Data on locating visible targets:
- - -

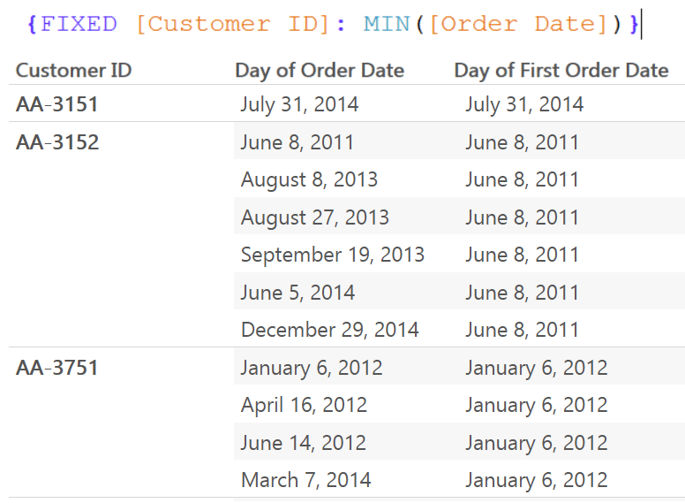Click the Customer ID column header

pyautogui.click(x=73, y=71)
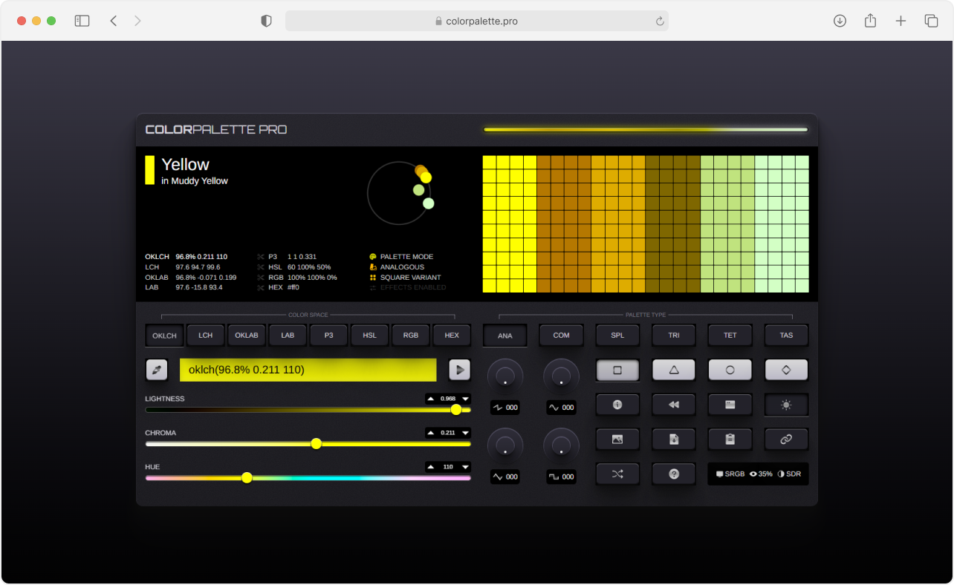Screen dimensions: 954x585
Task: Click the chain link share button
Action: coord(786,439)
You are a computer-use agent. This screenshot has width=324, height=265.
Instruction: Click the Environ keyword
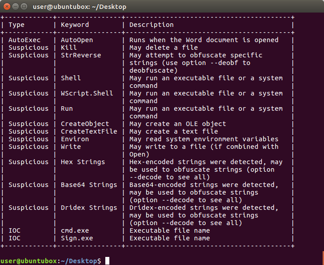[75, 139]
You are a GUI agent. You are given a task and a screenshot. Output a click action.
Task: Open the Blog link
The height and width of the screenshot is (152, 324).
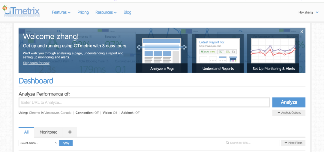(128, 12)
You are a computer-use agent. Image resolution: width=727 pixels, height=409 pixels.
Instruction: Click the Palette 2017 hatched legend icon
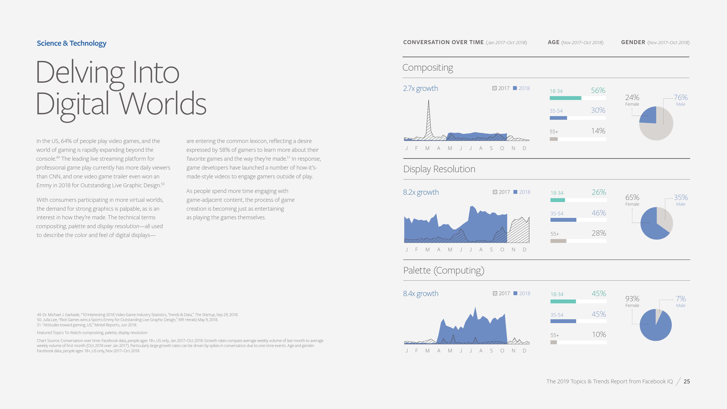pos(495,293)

- - -

» INSTRUCTIONS FOR THE TASK:
Rewrite the listing from the line containing "You are a computer-use agent. This" through the end of the listing, replacing "Instruction" with "Command" and keeping everything else unchanged. Leave the pictures out.

» OUTPUT OF THE EXERCISE:
You are a computer-use agent. This screenshot has width=324, height=265.
Command: Click the Environ keyword
[75, 139]
You are a GUI agent. You are given a task and a screenshot. Output a click action.
Task: Open the Blog link
The height and width of the screenshot is (152, 324).
(128, 12)
You are a computer-use agent. Image resolution: width=727 pixels, height=409 pixels.
Command: Click the Palette 2017 hatched legend icon
pos(495,293)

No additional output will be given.